A fellow-guest of mine was Lady S——, a woman nobly born, and of exceeding beauty, hair, complexion, eyes, features, in every way remarkable, and although not unusually tall, of stature naturally far exceeding mine. She went up to Colonel Leigh one day and reproached him for never paying her a single compliment (which she might well have felt her due), “yet you are always saying flattering things to Miss Boyle!”

Colonel Leigh was not in a very good humour that morning. Looking at the beautiful speaker with a supercilious expression, he hit the only blot he could find in that fair apparition: “No, no,” he said, “it won’t do; you sit too high and stand too low.”

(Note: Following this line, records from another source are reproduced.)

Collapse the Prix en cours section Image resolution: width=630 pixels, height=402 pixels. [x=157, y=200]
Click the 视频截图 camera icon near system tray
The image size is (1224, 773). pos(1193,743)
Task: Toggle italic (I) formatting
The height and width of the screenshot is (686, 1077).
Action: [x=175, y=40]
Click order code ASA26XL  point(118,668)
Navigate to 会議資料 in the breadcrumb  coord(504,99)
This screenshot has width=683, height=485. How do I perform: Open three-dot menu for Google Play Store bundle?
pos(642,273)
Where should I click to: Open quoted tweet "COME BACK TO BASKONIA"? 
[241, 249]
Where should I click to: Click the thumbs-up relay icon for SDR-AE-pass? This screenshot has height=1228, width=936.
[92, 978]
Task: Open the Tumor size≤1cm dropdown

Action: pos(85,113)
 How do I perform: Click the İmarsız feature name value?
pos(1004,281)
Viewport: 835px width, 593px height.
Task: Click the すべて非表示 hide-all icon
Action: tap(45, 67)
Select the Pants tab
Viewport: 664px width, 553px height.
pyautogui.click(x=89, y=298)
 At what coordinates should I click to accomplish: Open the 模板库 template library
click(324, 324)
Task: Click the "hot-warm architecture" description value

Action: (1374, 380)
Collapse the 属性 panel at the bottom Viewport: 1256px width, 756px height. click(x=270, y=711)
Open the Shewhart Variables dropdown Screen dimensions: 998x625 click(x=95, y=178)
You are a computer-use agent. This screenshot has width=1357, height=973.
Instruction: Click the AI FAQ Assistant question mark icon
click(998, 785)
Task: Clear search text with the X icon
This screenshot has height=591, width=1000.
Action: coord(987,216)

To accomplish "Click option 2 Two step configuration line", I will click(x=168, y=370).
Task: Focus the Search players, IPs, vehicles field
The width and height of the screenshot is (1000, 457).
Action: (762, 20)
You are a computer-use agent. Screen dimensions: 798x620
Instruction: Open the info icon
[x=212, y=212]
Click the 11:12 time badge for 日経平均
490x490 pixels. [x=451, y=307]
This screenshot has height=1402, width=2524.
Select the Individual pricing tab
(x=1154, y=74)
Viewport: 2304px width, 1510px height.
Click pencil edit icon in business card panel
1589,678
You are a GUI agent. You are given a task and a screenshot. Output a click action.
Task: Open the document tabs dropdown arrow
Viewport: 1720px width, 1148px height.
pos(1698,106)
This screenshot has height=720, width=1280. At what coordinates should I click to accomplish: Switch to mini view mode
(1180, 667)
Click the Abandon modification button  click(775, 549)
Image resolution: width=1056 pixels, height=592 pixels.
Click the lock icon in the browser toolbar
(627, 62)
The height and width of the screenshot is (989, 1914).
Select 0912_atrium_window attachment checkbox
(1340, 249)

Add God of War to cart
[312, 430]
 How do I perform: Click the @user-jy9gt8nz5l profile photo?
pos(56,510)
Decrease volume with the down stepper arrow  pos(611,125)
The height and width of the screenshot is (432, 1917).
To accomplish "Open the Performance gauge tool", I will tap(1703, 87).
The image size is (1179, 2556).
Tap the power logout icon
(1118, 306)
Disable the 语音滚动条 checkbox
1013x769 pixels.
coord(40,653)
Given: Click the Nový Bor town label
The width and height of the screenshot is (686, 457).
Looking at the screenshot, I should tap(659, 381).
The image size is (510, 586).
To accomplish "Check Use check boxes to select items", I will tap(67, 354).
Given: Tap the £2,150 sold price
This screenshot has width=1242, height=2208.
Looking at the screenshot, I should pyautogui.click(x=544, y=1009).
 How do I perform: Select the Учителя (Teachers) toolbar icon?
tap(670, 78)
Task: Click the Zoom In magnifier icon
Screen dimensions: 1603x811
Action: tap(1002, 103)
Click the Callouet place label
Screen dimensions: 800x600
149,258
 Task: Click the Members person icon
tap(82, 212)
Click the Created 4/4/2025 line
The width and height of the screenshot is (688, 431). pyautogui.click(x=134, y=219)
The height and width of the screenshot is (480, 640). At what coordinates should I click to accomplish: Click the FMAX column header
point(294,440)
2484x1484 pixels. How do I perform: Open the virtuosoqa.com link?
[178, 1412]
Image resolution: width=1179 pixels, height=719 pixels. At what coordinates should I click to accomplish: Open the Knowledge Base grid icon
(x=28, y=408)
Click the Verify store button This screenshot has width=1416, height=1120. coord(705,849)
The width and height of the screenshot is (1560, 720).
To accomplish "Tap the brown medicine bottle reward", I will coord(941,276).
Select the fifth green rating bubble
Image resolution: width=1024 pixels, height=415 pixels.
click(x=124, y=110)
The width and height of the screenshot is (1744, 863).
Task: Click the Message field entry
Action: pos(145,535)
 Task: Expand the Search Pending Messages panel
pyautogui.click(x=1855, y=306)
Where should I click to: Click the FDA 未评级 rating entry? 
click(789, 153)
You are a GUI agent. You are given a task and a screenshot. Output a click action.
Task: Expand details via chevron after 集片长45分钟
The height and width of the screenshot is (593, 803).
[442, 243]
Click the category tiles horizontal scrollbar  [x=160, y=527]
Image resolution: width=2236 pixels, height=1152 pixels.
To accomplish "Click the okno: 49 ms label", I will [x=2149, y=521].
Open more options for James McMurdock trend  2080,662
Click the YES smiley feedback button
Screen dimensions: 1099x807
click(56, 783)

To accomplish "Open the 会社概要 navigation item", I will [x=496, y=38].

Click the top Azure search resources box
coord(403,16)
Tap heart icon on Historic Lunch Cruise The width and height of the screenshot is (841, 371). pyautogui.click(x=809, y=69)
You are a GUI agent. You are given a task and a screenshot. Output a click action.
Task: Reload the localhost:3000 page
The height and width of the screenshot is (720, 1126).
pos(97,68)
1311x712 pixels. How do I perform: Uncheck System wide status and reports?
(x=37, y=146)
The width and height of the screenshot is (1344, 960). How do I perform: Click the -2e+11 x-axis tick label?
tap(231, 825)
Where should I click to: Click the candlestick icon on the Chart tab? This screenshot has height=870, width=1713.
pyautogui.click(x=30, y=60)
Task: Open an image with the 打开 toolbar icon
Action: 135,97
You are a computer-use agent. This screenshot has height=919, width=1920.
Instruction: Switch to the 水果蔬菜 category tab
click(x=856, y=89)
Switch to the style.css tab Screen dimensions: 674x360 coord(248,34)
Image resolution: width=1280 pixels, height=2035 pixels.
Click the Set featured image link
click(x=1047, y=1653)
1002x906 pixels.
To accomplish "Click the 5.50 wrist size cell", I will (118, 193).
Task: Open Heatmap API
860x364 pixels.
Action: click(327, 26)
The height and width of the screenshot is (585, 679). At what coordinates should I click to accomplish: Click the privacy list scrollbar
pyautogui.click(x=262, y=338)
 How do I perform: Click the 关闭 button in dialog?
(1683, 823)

Lord Southampton, the M.F.H., was most kind and generous to me in respect to “mounts,” and would apportion to me a fast hack or an easy jumper, frequently giving me a place in his phaeton, or letting me ride beside him to the place of meeting. Dear old friend! For how many days of intense enjoyment, of healthful exercise, of genial companionship, have I not been indebted to you!

He laughed when I told him that I considered it one of the proudest moments of my life when, riding quietly with him and another young lady, who complained that her horse was too fresh, he came up to me and asked the question, “How does Blanco carry you?”

“Like a lamb,” I replied.

“Then jump off directly, and I will change the saddles,” a compliment very flattering to my powers of horsemanship.

My ambition was always to be in the first flight, and the means I took to attain this end was as follows—

A SPORTING ECCLESIASTIC

At the first whimper of the first hound breaking the covert, I looked to see who rode beside me. I knew which were the best men, and one of those I chose as my guide, following as near as I could on his horse’s steps—most frequently Lord Charles Fitzroy, or the Reverend William Smith, rector of the parish—a sporting parson indeed, but one who never allowed his love for the chase to interfere with the fulfilment of more serious duties, or the constant care he bestowed on the poor and suffering. A very different personage was the Reverend Mr D—— E—— who had a living on the other side of the county, but who hunted with us one day. Both he and his curate were in the field, and coming to a blind bullfinch, at which several horsemen came to a dead stop, the curate in question gallantly offered to go and make a gap in the fence. His Rector called after him in his usual loud voice, “Hallo, I say, if you break your neck, who is to preach my second sermon next Sunday?”